Member of the Georgia Senate
- In office 1878–1879

Member of the Georgia House of Representatives
- In office 1868, 1869, 1875, 1876

Personal details
- Born: December 18, 1844 Columbus, Georgia, U.S.
- Died: October 28, 1905 (aged 60) Columbus, Georgia, U.S.
- Resting place: Linwood Cemetery
- Party: Democratic
- Occupation: Lawyer, politician

= Thomas W. Grimes =

American politician

Thomas Wingfield Grimes (December 18, 1844 - October 28, 1905) was an American politician and lawyer.

==Biography==
Grimes was born in Columbus, Georgia. After earning his Bachelor of Arts degree from the University of Georgia in Athens in 1863, Grimes studied law and became a practicing lawyer.

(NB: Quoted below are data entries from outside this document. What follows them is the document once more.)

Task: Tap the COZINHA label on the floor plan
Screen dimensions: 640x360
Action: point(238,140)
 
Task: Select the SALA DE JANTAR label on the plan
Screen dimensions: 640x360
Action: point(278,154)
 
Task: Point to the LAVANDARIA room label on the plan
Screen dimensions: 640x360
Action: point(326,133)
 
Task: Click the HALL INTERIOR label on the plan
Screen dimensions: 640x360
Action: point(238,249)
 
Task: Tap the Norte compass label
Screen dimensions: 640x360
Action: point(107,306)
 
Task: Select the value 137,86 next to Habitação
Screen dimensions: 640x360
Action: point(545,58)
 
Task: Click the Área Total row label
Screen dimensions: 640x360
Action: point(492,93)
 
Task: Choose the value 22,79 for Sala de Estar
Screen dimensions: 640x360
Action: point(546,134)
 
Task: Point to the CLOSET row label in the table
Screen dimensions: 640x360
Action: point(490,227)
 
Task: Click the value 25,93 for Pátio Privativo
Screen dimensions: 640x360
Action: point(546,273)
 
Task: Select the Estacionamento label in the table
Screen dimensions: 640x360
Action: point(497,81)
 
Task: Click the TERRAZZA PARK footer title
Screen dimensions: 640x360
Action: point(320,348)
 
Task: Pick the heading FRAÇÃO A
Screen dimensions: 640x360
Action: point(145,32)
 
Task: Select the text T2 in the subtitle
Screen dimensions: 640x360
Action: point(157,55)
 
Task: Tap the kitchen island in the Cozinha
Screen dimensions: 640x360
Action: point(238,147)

After serving in the Confederate Army during the Civil War, Grimes was elected to the Georgia House of Representatives in 1868, 1869, 1875, and 1876, the Georgia Senate in 1878 and 1879, and the U.S. House of Representatives in 1886 and 1888.

Grimes died in Columbus in 1905 and was buried in Linwood Cemetery.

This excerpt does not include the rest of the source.